As a young student, she started to help out at her mother's atelier.

While studying archeology at Rome University, Biagiotti abandoned her academic career to focus on fashion design. She worked with her mother for several years during which she met her future husband Gianni Cigna. She entered into a business partnership with Cigna and opened her first store in Florence.

==House of Biagiotti==
Biagiotti had her first fashion show in 1972.

The House of Biagiotti is listed among the largest fashion houses in Italy. Its products include women's wear, men's wear, accessories and watches.

Biagiotti moved to Beijing and, in April 1988, was the first Italian designer to present a collection in China.

In 1995, she received an award from the President of Italy for her contributions to fashion and later the Marco Polo award from the Chinese government for promoting fashion in China. She also received the Leonardo Prize in Italy. The Italian post office issued a 41 Euro cent stamp with her name in 2002.

She received the America Award of the Italy-USA Foundation in 2011.

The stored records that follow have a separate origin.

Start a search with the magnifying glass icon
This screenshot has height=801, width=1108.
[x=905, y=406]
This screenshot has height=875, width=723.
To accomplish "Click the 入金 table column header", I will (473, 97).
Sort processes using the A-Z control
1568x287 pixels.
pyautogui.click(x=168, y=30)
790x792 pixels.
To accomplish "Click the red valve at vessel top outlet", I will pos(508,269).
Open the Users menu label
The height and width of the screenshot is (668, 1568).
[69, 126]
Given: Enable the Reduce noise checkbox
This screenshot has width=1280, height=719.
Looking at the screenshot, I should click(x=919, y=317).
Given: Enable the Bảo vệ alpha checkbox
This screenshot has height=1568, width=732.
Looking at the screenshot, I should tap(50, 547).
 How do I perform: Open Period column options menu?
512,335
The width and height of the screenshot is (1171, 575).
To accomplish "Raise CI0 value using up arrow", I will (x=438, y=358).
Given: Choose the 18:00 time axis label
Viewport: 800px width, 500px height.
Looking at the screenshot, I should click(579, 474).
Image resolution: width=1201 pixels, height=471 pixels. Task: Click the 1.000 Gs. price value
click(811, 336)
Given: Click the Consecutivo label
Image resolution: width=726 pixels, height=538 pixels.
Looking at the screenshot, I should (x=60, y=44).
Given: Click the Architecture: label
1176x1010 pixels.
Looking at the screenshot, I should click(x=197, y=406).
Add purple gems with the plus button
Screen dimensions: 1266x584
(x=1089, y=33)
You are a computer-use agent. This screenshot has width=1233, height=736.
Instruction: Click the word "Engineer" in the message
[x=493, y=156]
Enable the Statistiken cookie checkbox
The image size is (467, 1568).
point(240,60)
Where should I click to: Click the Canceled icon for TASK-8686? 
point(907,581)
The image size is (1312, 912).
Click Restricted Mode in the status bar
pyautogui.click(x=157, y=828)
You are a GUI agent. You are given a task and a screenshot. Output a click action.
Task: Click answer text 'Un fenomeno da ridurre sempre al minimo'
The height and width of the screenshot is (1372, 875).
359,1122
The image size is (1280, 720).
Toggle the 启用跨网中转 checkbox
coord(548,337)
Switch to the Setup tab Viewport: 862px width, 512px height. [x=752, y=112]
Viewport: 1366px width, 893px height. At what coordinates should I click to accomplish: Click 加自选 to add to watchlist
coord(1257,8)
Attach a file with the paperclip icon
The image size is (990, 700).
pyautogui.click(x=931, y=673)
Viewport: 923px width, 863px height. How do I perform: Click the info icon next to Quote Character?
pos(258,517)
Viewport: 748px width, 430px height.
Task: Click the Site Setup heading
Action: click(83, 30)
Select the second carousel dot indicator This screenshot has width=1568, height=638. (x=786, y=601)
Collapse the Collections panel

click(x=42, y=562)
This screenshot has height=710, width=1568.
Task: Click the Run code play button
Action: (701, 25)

Laura's daughter Lavinia Biagiotti Cigna entered the family business in 1997 and became the company's vice president in 2005.

== Private life ==

From 1980 until her death in 2017, Biagiotti lived and worked in the Roman countryside, in the restored 11th-century Marco Simone Castle. She lived there with her husband Gianni Cigna until his death in August 1996.

==Awards==
- In 1992, Laura Biagiotti received the Woman of the Year award in New York. In 1993, she received the Marco Polo award in Beijing for having brought Italian industry to China.
- In 1995, Laura Biagiotti received the Knights of Labor award from Italian President Oscar Luigi Scalfaro for her long career in the fashion industry and her contribution in making Italian fashion famous worldwide.
Laura Biagiotti was the President of the Leonardo Committee, composed of prominent Italians in the fields of industry, art and culture, from 2000 to 2008, and became its Honorary President in 2009.
- In 2001 she was the first designer to receive the Prix Femmes d'Europe for her contribution in promoting women's participation in the development of a unified Europe.
- In 2002 received several the Marisa Bellisario Award and the Lifetime Achievement Award of the National Council of Italian Fashion, which was presented during the Donna sotto le stelle fashion show. That year the Italian Postal Service issued a 41 Euro cent stamp honoring the designer and portraying a long dress inspired by classic Roman style.
- Biagiotti compiled a chapter on Italian fashion for the Treccani Encyclopedia in the Book of the Year 2004.
- In July 2004 Rome Mayor Walter Veltroni presented Biagiotti with the Lupa Capitolina award.
- In February 2006 Laura's daughter Lavinia accepted an award in Moscow on her mother's behalf from Ksenia Gorbaciova, the granddaughter of President Mikhail Gorbachev, celebrating Laura's being the first Italian designer to present a collection in Russia, in 1995.
- In September 2007 Laura Biagiotti received the Crystal Lion Lifetime Achievement – Venice Casino Award at the conclusion of the 64th Venice International Film Festival.
- In January 2011 Laura Biagiotti was presented the Leonardo Award by the President of the Italian Republic, Giorgio Napolitano.